Die präzise Genomeeditierung eröffnet signifikante Potenziale für die Pflanzenzucht und die Grundlagenforschung. Werkzeuge wie CRISPR-Cas9 eignen sich hervorragend für das Ausschalten von Genen, sind aber ungeeignet für präzise Genomveränderungen durch homologe Rekombination. Dies ist darauf zurückzuführen, dass die entstehenden Läsionen Substrate für ungenaue DNA-Endverbindungsprozesse sind. Die präzise Genomeditierung basiert auf der homologiegeleiteten Reparatur (homology-directed repair - HDR), die aufgrund der Dominanz der DNA-Endverbindungswege (end joining - EJ), insbesondere der klassischen (classical non-homologous end joining - cNHEJ) und alternativen (alternative non-homologous end joining - aNHEJ) Endverbindungmechanismen, nicht ausreichend genutzt wird.
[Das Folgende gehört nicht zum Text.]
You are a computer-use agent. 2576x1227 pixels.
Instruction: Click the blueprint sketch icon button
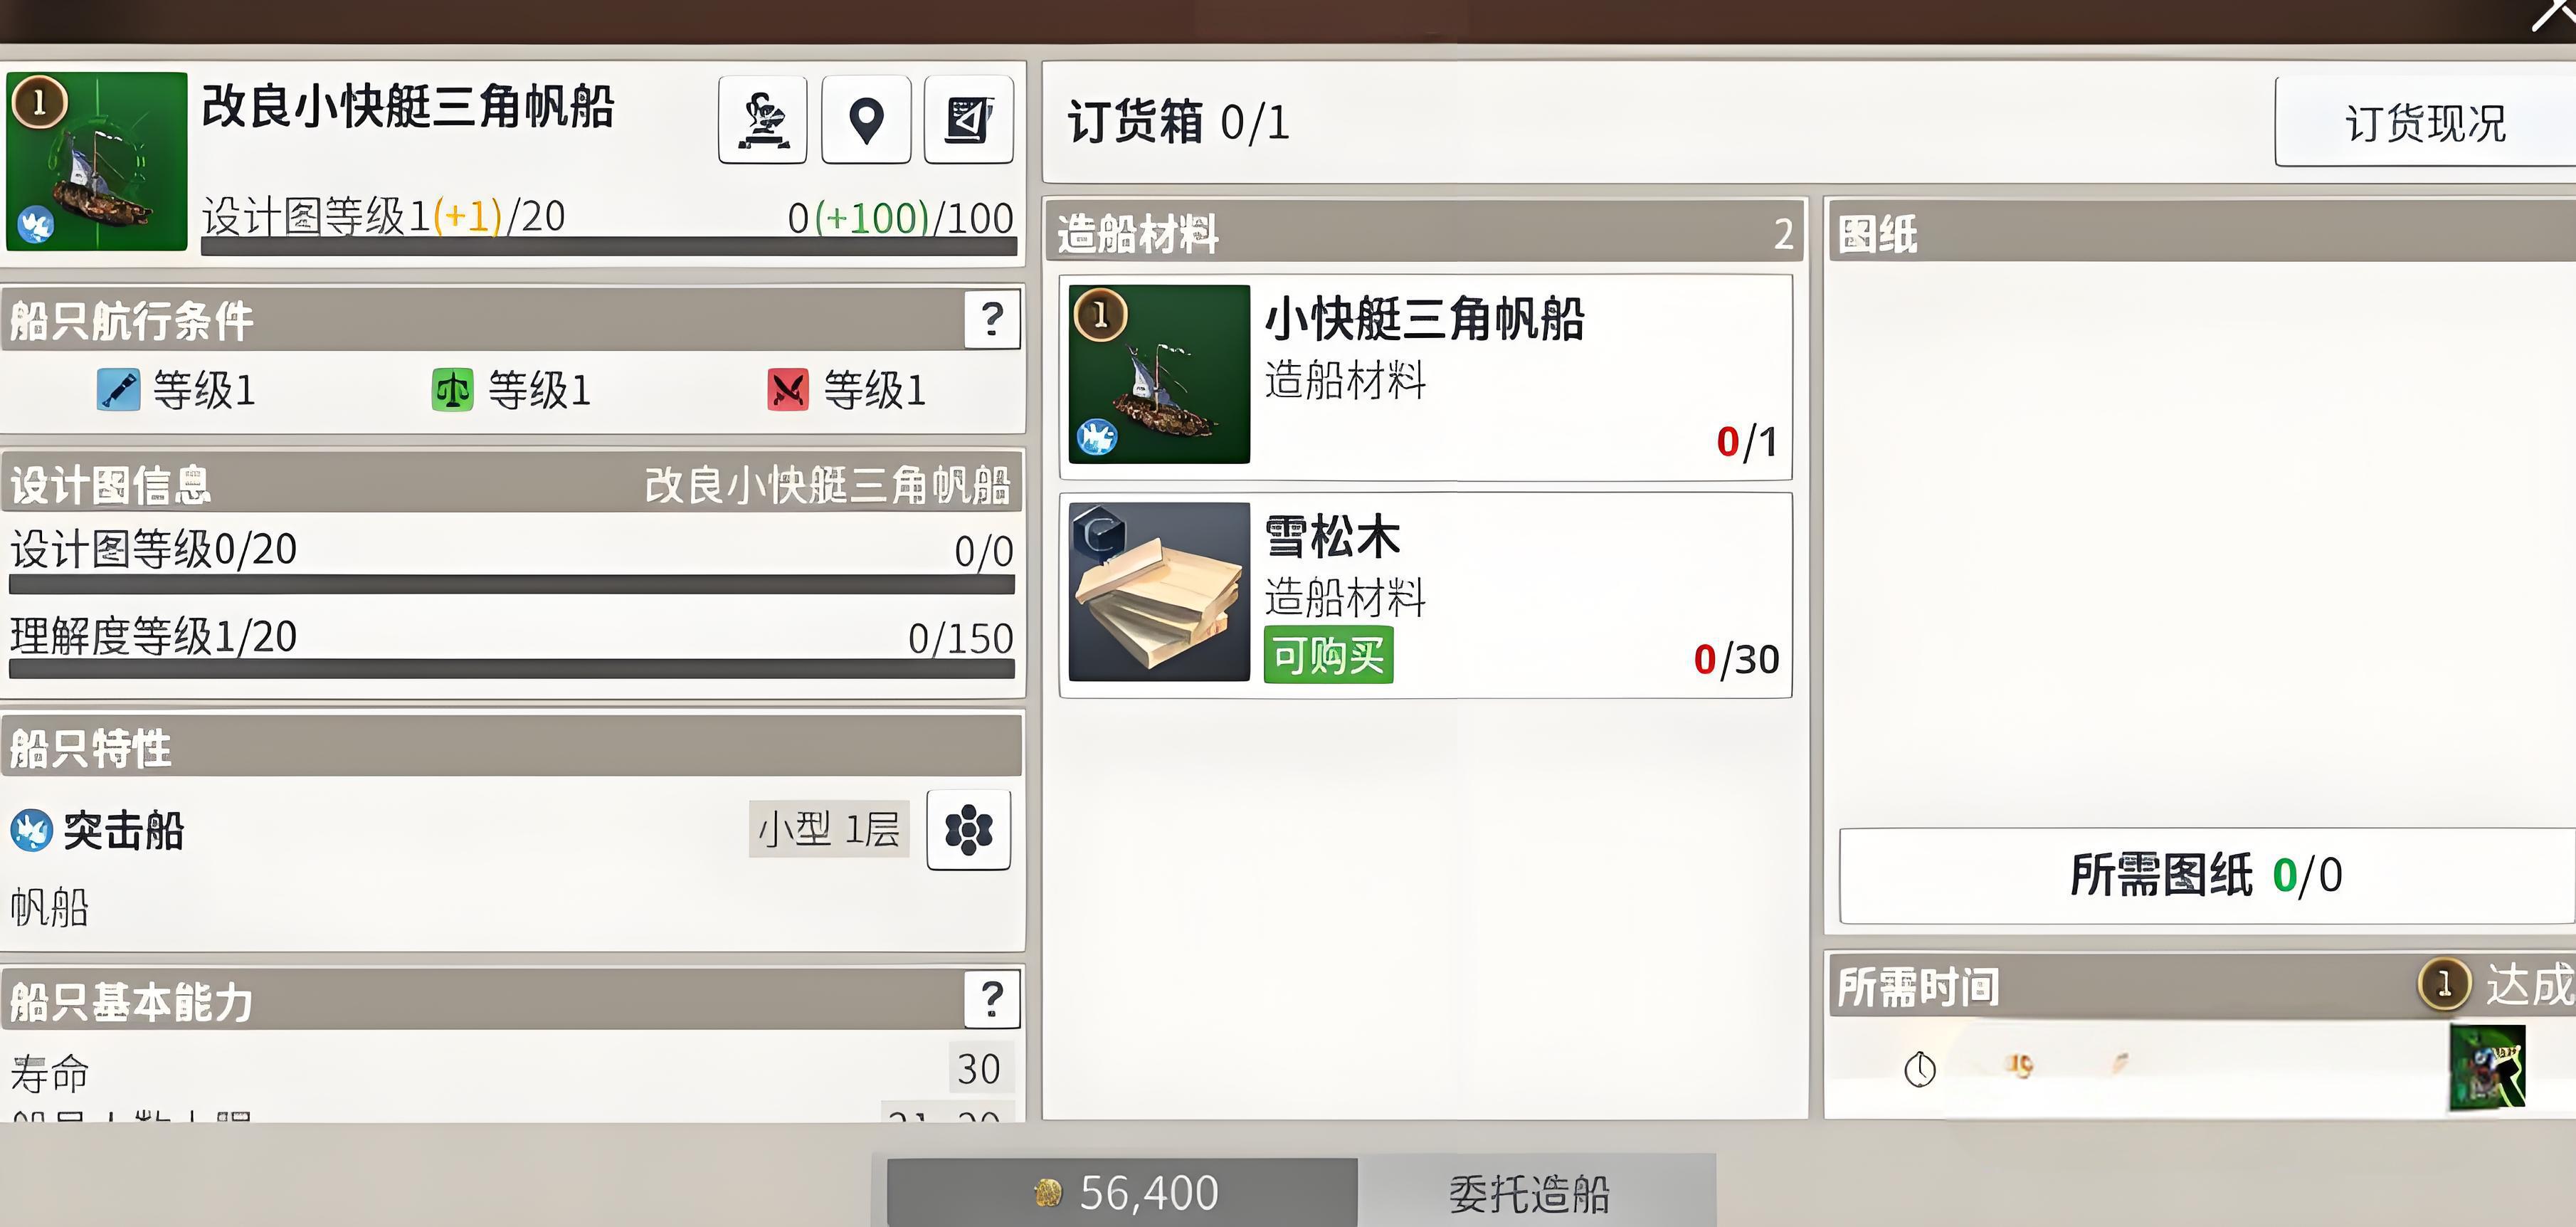coord(968,119)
Diese Endverbindungsmechanismen sind auch für die stabile Integration von durch Agrobacterium eingebrachten T-DNAs in Pflanzengenome erforderlich, der etablierten Methode für die Bearbeitung von Pflanzengenomen, die mit einer unerwünschten stabilen Integration von fremdem genetischen Material (Transgenen) einhergeht. Ziel dieses Vorhabens ist die Entwicklung und Anwendung effizienter molekularer Suppressoren unerwünschter pflanzlicher DNA-Endverbindungswege, um die Häufigkeit präziser HDR-basierter Genomeditierungs-Ereignisse während der Pflanzentransformation zu erhöhen. Die Anwendung dieser Suppressoren soll kurzfristig, zeitgleich mit der DNA-Spaltung erfolgen, um pleiotrope Auswirkungen auf die Pflanzenentwicklung zu vermeiden. Die effiziente Unterdrückung der DNA-Endverbindungswege wird die unerwünschte stabile Integration von T-DNAs reduzieren oder sogar verhindern. Ein erfolgreiches Resultat des Projekts würde die Effizienz der präzisen und transgenfreien Genom-Editierung bei höheren Pflanzen erheblich verbessern, was insbesondere für Pflanzenarten mit erheblicher wirtschaftlicher oder ökologischer Relevanz von Bedeutung ist. Darüber hinaus könnte sich diese Technologie positiv auf die öffentliche Akzeptanz von gentechnisch veränderten Pflanzen auswirken.